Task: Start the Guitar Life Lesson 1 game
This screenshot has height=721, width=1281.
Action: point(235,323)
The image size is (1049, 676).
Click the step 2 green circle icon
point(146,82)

---

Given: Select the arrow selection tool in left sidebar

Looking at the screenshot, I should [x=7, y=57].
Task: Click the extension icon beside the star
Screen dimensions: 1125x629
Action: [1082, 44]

__What you are asked to do__
From the records, copy every line that has the string "Task" in it.

__Written solution__
Task: Start the Guitar Life Lesson 1 game
Task: Click the extension icon beside the star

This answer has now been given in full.